By using these addresses on your internal LAN and having one external, routable IP on your firewall, you effectively shield your internal machines from outside access. You can provide this additional layer of protection easily with Iptables using IP masquerading. The internal IP header is stripped off at the firewall and replaced with a header showing the firewall as the source IP. The data packet is then sent out to its destination with a source IP address of the public interface of the firewall. When it comes back, the firewall remembers which internal IP it goes to and re-addresses it for internal delivery. This process is also known as Network Address Translation (NAT). You can do this in Iptables with the following statements.

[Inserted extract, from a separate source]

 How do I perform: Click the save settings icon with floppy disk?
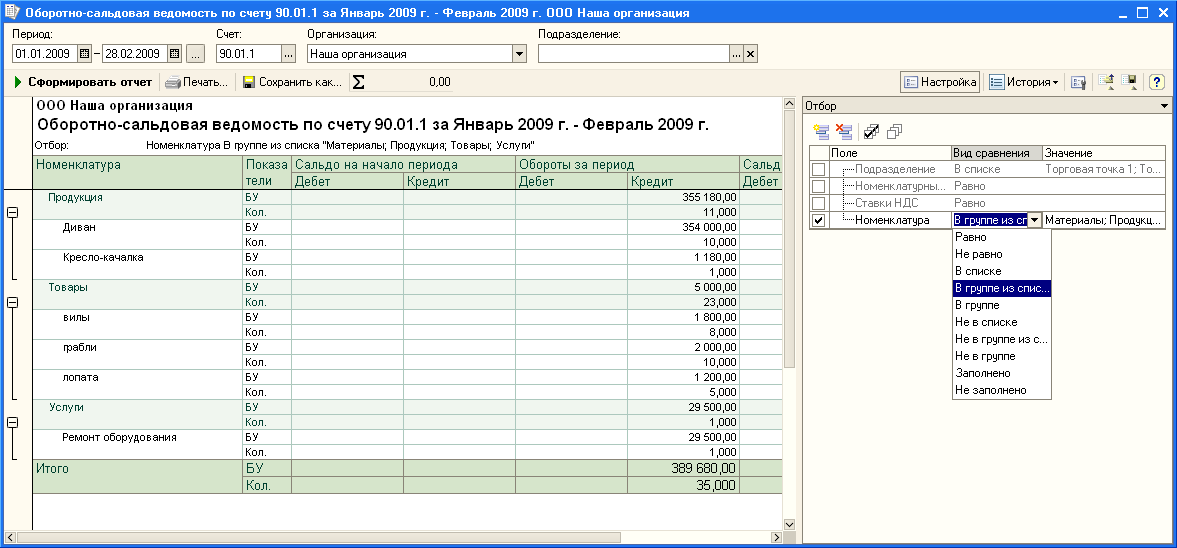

iptables –t nat –P POSTROUTING DROP
iptables –t nat –A POSTROUTING –o eth0 –j MASQUERADE

The MASQUERADE flag can be abbreviated to MASQ. One of the improvements of Iptables over previous systems like Ipchains and Ipfwadm is the way that it handles secondary tasks like NAT.

So now you know how to build a basic firewall. This is just a simple configuration; the possible variations are endless. You can forward certain ports to internal servers so they don’t have to have a public IP address. You can put another network card in your firewall box and make it a DMZ interface for servers with public addresses. There are entire books on advanced firewall configuration and many mailing lists. One of the better lists is firewall-wizards. To subscribe to this list, send an e-mail with “subscribe” in the body to:


The firewall-wizards list hosts discussions about all levels of firewall configuration and is vendor agnostic, that is, all firewall brands are discussed, from open source to commercial.

If you want to build a quick firewall without entering all those Iptables statements and remembering the syntax, there is tool that builds the firewall statements using a graphical interface—so it’s all done for you in the background.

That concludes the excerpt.